### Extracted material
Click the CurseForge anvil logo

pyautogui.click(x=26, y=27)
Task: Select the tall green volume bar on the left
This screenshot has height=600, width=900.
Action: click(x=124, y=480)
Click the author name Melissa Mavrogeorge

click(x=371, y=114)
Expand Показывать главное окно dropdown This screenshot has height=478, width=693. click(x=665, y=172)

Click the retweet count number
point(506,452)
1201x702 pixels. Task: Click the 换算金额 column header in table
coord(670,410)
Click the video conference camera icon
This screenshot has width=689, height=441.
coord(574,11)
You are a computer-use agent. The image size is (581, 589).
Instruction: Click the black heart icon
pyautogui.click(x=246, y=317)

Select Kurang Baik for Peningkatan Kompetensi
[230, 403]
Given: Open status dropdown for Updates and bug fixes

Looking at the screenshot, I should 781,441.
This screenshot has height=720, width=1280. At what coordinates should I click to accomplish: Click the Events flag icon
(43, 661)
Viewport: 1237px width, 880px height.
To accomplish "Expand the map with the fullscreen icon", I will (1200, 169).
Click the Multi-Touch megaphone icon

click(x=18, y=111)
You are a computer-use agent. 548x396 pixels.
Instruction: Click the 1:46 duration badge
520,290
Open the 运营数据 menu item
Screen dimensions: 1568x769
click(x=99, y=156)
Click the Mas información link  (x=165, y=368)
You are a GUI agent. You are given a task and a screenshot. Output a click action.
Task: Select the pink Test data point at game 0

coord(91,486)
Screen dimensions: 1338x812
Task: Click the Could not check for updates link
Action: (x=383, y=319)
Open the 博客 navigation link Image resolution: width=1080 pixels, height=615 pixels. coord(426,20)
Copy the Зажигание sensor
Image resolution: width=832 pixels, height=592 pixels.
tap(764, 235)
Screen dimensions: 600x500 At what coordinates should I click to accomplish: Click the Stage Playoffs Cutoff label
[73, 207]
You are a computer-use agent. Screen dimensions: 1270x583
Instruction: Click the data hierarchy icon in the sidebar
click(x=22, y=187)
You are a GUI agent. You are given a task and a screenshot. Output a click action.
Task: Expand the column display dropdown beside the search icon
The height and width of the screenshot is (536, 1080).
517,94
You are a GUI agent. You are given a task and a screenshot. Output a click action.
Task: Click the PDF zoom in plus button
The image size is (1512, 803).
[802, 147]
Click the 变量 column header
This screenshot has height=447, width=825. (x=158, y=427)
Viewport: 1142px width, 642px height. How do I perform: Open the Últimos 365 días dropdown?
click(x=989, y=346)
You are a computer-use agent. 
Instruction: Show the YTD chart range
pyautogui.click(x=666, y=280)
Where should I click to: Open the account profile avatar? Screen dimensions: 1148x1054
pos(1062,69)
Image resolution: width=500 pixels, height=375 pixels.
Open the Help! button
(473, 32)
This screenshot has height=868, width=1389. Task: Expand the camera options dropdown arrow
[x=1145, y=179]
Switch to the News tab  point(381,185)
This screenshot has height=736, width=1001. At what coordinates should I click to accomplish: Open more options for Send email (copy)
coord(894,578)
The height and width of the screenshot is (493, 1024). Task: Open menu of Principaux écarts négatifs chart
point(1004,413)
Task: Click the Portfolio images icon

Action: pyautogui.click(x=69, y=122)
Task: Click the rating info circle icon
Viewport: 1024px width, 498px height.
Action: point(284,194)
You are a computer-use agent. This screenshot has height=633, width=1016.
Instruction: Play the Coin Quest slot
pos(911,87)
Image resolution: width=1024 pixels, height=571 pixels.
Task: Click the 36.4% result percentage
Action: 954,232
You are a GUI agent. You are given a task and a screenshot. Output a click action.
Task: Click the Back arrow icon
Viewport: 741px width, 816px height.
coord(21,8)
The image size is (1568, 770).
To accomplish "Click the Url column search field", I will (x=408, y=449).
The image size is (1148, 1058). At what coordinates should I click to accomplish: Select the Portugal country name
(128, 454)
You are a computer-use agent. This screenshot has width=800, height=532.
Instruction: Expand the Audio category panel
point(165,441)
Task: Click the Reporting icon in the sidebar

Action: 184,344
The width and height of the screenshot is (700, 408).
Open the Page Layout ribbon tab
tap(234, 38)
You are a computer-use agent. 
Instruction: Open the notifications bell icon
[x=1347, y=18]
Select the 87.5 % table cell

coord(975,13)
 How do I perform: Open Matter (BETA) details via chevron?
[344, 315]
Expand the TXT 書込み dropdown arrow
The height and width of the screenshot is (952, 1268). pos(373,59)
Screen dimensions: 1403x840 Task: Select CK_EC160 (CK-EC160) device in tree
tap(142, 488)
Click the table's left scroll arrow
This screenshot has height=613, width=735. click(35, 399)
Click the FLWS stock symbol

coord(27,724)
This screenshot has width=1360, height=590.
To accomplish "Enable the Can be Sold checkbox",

### Description of the task
Please render all of the material above as a numbered list, leaving out the blank lines.

### Expected answer
1. Click the CurseForge anvil logo
2. pyautogui.click(x=26, y=27)
3. Task: Select the tall green volume bar on the left
4. This screenshot has height=600, width=900.
5. Action: click(x=124, y=480)
6. Click the author name Melissa Mavrogeorge
7. click(x=371, y=114)
8. Expand Показывать главное окно dropdown This screenshot has height=478, width=693. click(x=665, y=172)
9. Click the retweet count number
10. point(506,452)
11. 1201x702 pixels. Task: Click the 换算金额 column header in table
12. coord(670,410)
13. Click the video conference camera icon
14. This screenshot has width=689, height=441.
15. coord(574,11)
16. You are a computer-use agent. The image size is (581, 589).
17. Instruction: Click the black heart icon
18. pyautogui.click(x=246, y=317)
19. Select Kurang Baik for Peningkatan Kompetensi
20. [230, 403]
21. Given: Open status dropdown for Updates and bug fixes
22. Looking at the screenshot, I should 781,441.
23. This screenshot has height=720, width=1280. At what coordinates should I click to accomplish: Click the Events flag icon
24. (43, 661)
25. Viewport: 1237px width, 880px height.
26. To accomplish "Expand the map with the fullscreen icon", I will (1200, 169).
27. Click the Multi-Touch megaphone icon
28. click(x=18, y=111)
29. You are a computer-use agent. 548x396 pixels.
30. Instruction: Click the 1:46 duration badge
31. 520,290
32. Open the 运营数据 menu item
33. Screen dimensions: 1568x769
34. click(x=99, y=156)
35. Click the Mas información link  (x=165, y=368)
36. You are a GUI agent. You are given a task and a screenshot. Output a click action.
37. Task: Select the pink Test data point at game 0
38. coord(91,486)
39. Screen dimensions: 1338x812
40. Task: Click the Could not check for updates link
41. Action: (x=383, y=319)
42. Open the 博客 navigation link Image resolution: width=1080 pixels, height=615 pixels. coord(426,20)
43. Copy the Зажигание sensor
44. Image resolution: width=832 pixels, height=592 pixels.
45. tap(764, 235)
46. Screen dimensions: 600x500 At what coordinates should I click to accomplish: Click the Stage Playoffs Cutoff label
47. [73, 207]
48. You are a computer-use agent. Screen dimensions: 1270x583
49. Instruction: Click the data hierarchy icon in the sidebar
50. click(x=22, y=187)
51. You are a GUI agent. You are given a task and a screenshot. Output a click action.
52. Task: Expand the column display dropdown beside the search icon
53. The height and width of the screenshot is (536, 1080).
54. 517,94
55. You are a GUI agent. You are given a task and a screenshot. Output a click action.
56. Task: Click the PDF zoom in plus button
57. The image size is (1512, 803).
58. [802, 147]
59. Click the 变量 column header
60. This screenshot has height=447, width=825. (x=158, y=427)
61. Viewport: 1142px width, 642px height. How do I perform: Open the Últimos 365 días dropdown?
62. click(x=989, y=346)
63. You are a computer-use agent. 
64. Instruction: Show the YTD chart range
65. pyautogui.click(x=666, y=280)
66. Where should I click to: Open the account profile avatar? Screen dimensions: 1148x1054
67. pos(1062,69)
68. Image resolution: width=500 pixels, height=375 pixels.
69. Open the Help! button
70. (473, 32)
71. This screenshot has height=868, width=1389. Task: Expand the camera options dropdown arrow
72. [x=1145, y=179]
73. Switch to the News tab  point(381,185)
74. This screenshot has height=736, width=1001. At what coordinates should I click to accomplish: Open more options for Send email (copy)
75. coord(894,578)
76. The height and width of the screenshot is (493, 1024). Task: Open menu of Principaux écarts négatifs chart
77. point(1004,413)
78. Task: Click the Portfolio images icon
79. Action: pyautogui.click(x=69, y=122)
80. Task: Click the rating info circle icon
81. Viewport: 1024px width, 498px height.
82. Action: point(284,194)
83. You are a computer-use agent. This screenshot has height=633, width=1016.
84. Instruction: Play the Coin Quest slot
85. pos(911,87)
86. Image resolution: width=1024 pixels, height=571 pixels.
87. Task: Click the 36.4% result percentage
88. Action: 954,232
89. You are a GUI agent. You are given a task and a screenshot. Output a click action.
90. Task: Click the Back arrow icon
91. Viewport: 741px width, 816px height.
92. coord(21,8)
93. The image size is (1568, 770).
94. To accomplish "Click the Url column search field", I will (x=408, y=449).
95. The image size is (1148, 1058). At what coordinates should I click to accomplish: Select the Portugal country name
96. (128, 454)
97. You are a computer-use agent. This screenshot has width=800, height=532.
98. Instruction: Expand the Audio category panel
99. point(165,441)
100. Task: Click the Reporting icon in the sidebar
101. Action: 184,344
102. The width and height of the screenshot is (700, 408).
103. Open the Page Layout ribbon tab
104. tap(234, 38)
105. You are a computer-use agent. 
106. Instruction: Open the notifications bell icon
107. [x=1347, y=18]
108. Select the 87.5 % table cell
109. coord(975,13)
110.  How do I perform: Open Matter (BETA) details via chevron?
111. [344, 315]
112. Expand the TXT 書込み dropdown arrow
113. The height and width of the screenshot is (952, 1268). pos(373,59)
114. Screen dimensions: 1403x840 Task: Select CK_EC160 (CK-EC160) device in tree
115. tap(142, 488)
116. Click the table's left scroll arrow
117. This screenshot has height=613, width=735. click(35, 399)
118. Click the FLWS stock symbol
119. coord(27,724)
120. This screenshot has width=1360, height=590.
121. To accomplish "Enable the Can be Sold checkbox",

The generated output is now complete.